##### Text block #####

Journey with AT Protocol: Part 1

I read about the AT Protocol (Authenticated Transfer Protocol), made popular by Bluesky, a couple years ago. But more recently, I decided to do a side project so I could deep dive into it. About five years ago I did a side project with Activity Pub, which I thought would potentially take over how social media platforms are built, but that didn't quite pan out. Part of it was certainly that Mastodon just didn't have the same brand clout as Bluesky, the latter being founded by Twitter's ex-CEO Jake Dorsey. This means that anyone which builds upon the AT Protocol has access to the content of over 30 million registered Bluesky users (as of the time I'm writing this).
Now, I don't think the AT Protocol (abbr atproto) is objectively better than Activity Pub as far as open social media standards go. The goals for atproto are simply different from Activity Pub. The major difference being that Mastodon's Activity Pub specified how you pass data between "mailboxes" within the fediverse (federated universe), but ultimately each server (i.e. where you signed up for an account) held a majority of the power in regards to your experience with Mastodon.

##### Record extracts #####

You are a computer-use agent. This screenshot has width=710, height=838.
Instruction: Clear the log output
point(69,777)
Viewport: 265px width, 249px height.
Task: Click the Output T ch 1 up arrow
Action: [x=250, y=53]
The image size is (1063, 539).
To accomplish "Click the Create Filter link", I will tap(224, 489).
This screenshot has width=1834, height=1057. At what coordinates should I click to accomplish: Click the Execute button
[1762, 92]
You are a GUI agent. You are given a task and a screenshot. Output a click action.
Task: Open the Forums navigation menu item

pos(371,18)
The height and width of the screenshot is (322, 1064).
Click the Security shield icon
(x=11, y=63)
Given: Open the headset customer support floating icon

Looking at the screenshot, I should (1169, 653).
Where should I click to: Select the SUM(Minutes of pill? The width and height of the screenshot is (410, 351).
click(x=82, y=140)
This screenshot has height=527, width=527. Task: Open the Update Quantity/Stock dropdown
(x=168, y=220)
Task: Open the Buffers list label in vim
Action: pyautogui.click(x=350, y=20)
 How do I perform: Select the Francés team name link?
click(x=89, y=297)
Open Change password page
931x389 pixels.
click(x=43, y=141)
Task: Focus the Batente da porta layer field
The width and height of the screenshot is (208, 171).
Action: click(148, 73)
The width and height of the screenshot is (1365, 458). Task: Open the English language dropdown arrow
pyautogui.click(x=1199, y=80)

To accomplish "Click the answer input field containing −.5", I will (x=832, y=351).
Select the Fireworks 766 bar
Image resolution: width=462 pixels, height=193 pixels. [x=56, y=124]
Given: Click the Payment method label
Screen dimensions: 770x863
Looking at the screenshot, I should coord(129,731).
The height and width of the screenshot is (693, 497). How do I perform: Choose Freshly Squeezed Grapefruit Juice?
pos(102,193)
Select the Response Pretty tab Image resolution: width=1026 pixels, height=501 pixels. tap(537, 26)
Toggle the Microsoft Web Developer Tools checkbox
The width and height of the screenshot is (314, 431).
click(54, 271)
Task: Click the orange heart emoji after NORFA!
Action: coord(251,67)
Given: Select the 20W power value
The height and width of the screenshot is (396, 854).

#####

Parts of the exercise:
1: Repeat the passage of the AT Protocol post from "I read about" up to and including "I'm writing this).".
2: Decide whether each statement below agrees with the AT Protocol post, answering yes or no and quoting the words of the post that settle it: (a) The writer's side project with Activity Pub took place about five years ago. (b) The writer considers the AT Protocol objectively better than Activity Pub. (c) According to the writer, each Mastodon server held a majority of the power over a user's experience.

In response:
1:
I read about the AT Protocol (Authenticated Transfer Protocol), made popular by Bluesky, a couple years ago. But more recently, I decided to do a side project so I could deep dive into it. About five years ago I did a side project with Activity Pub, which I thought would potentially take over how social media platforms are built, but that didn't quite pan out. Part of it was certainly that Mastodon just didn't have the same brand clout as Bluesky, the latter being founded by Twitter's ex-CEO Jake Dorsey. This means that anyone which builds upon the AT Protocol has access to the content of over 30 million registered Bluesky users (as of the time I'm writing this).

2:
(a) Yes: "About five years ago I did a side project with Activity Pub"
(b) No: "I don't think the AT Protocol (abbr atproto) is objectively better than Activity Pub"
(c) Yes: "each server (i.e. where you signed up for an account) held a majority of the power in regards to your experience with Mastodon"